Top of DOCUMENT EXCERPT

Despite what I wrote last time about tmr, I’ve come to realize that deep down I’m a timer nerd. As my family will tell you, I can be anal about following directions precisely. If the recipe says to beat the eggs for 30 seconds, I feel uncomfortable if I don’t have some way of measuring those 30 seconds more or less accurately.

Once I got my iWatch with it’s excellent and easy to use timer app, my inner timer nerd was released and now it seems I’m always using a timer for some reason or another. Given that I spend a huge amount of my time staring at a computer screen—most often in Emacs—it makes sense to be able to set and manage timers there too.

Prot to the rescue. His tmr package is just what you need to set and manage timers from within Emacs. He’s got a great video up that demonstrates tmr and its capabilities. It’s a lot more than just, “Beep after x seconds”. You can have multiple timers that you can set to fire after a given number of seconds, minutes, or hours. You can also set the timer to fire at a certain time.

Bottom of DOCUMENT EXCERPT

TASK SET:
1. Print the passage from the post about timers in Emacs, starting at "Once I got my" and ending at "a certain time.".
2. Proceed with the post about the tmr timer package for Emacs, picking up after its final sentence.

Top of EXCERPTED DATA

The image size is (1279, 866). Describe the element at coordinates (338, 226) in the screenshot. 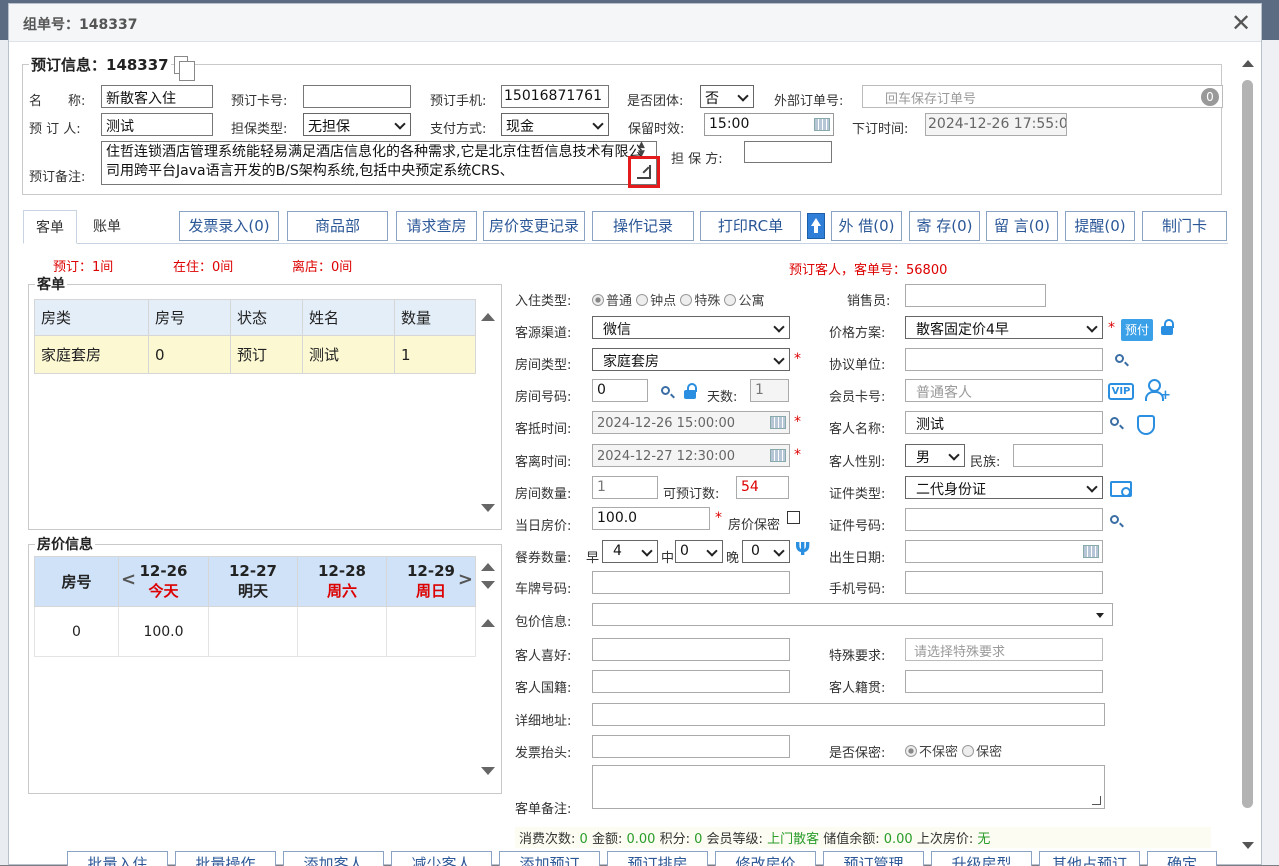

I see `goods-button: 商品部` at that location.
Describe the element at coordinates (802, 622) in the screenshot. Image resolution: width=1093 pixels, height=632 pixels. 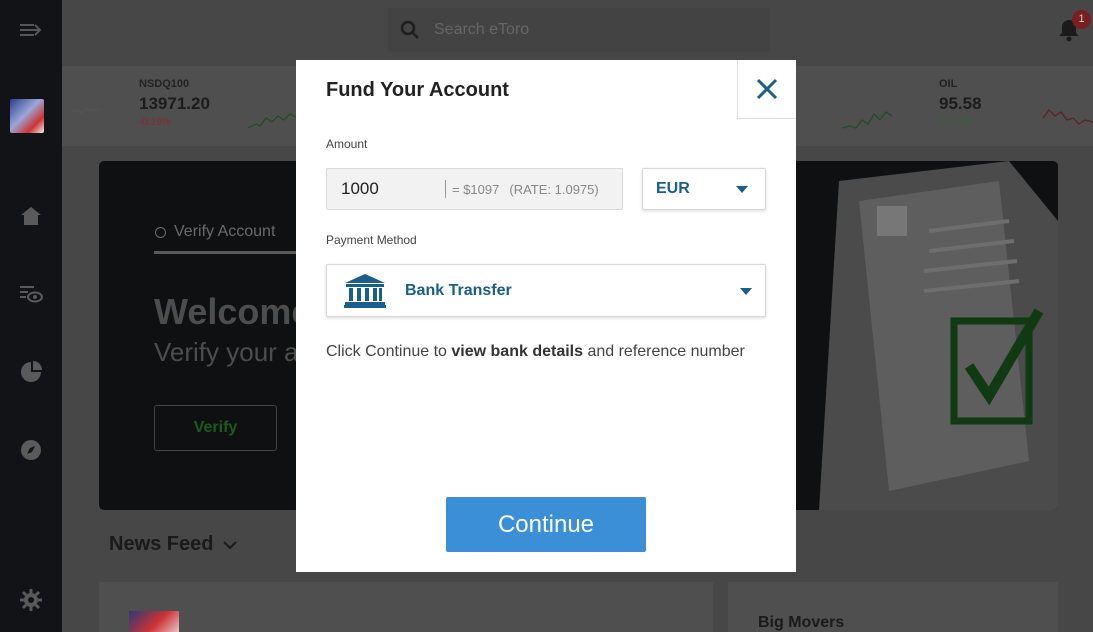
I see `big-movers-title: Big Movers` at that location.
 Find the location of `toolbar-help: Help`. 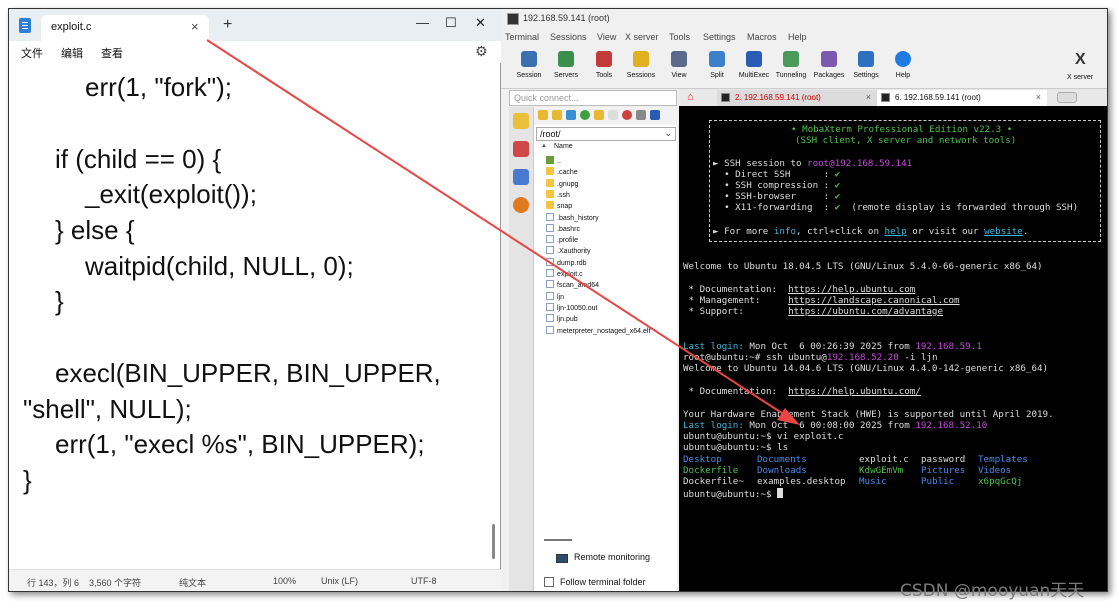

toolbar-help: Help is located at coordinates (903, 67).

Bottom of EXCERPTED DATA

WRITTEN RESPONSES:
1.
Once I got my iWatch with it’s excellent and easy to use timer app, my inner timer nerd was released and now it seems I’m always using a timer for some reason or another. Given that I spend a huge amount of my time staring at a computer screen—most often in Emacs—it makes sense to be able to set and manage timers there too.

Prot to the rescue. His tmr package is just what you need to set and manage timers from within Emacs. He’s got a great video up that demonstrates tmr and its capabilities. It’s a lot more than just, “Beep after x seconds”. You can have multiple timers that you can set to fire after a given number of seconds, minutes, or hours. You can also set the timer to fire at a certain time.

2.
You can add descriptions to each timer and display them all in a grid layout to see how much time, if any, is remaining in each timer, when it started, and when it will expire. You can also arrange to display the time remaining on each timer in the mode line if you like.

See Prot’s video for all the details. The video is 14 minutes, 32 seconds long so it should be easy to find time for it. Installation and configuration is easy so give it a try if you are also a timer nerd.